Task goal:
Among the lines below, some may hold the word "checkmark"; state how many do, giving only the number.

Saved entries:
⟨
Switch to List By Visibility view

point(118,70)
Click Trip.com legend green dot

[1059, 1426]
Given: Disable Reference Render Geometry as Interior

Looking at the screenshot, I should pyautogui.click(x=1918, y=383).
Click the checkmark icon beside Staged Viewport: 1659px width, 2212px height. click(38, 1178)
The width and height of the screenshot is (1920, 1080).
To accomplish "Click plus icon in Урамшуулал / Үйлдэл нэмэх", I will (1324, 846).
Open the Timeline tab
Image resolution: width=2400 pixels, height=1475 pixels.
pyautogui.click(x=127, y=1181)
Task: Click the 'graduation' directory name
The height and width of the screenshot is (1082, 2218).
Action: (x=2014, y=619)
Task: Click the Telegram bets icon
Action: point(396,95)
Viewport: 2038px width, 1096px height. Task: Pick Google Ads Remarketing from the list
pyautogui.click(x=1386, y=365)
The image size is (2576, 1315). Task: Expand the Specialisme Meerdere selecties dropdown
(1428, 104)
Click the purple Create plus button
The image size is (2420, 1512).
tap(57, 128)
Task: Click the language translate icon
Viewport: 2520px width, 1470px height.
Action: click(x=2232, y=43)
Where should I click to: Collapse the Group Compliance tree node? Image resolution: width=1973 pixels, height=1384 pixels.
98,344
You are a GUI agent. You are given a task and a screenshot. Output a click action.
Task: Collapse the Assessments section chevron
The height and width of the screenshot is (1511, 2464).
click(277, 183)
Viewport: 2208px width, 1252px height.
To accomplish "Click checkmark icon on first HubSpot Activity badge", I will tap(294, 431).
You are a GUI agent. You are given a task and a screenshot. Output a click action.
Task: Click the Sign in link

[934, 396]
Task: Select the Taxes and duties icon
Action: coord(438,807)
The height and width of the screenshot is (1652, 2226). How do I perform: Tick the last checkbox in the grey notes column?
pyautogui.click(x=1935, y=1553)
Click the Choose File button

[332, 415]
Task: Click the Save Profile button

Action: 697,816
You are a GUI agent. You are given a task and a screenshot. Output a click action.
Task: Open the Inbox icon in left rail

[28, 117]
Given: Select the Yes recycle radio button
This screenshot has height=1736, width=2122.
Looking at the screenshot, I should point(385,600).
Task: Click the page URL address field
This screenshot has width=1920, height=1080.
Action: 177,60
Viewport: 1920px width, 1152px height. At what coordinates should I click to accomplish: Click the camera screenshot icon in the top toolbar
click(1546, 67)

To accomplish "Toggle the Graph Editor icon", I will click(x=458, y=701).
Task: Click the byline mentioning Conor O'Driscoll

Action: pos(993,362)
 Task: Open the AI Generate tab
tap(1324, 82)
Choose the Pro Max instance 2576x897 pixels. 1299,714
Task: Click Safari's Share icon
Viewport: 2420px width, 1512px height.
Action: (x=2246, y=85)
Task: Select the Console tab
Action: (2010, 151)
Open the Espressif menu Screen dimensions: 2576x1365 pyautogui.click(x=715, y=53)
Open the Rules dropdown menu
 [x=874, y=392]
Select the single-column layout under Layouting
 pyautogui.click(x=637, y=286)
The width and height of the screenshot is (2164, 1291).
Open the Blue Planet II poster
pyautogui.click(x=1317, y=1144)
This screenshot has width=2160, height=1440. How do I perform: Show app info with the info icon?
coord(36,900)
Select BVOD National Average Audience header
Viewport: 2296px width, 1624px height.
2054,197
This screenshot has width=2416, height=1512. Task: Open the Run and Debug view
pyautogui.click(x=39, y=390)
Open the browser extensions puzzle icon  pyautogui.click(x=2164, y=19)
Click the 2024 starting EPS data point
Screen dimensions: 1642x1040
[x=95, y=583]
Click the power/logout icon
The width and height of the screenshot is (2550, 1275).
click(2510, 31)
⟩
Answer box:
2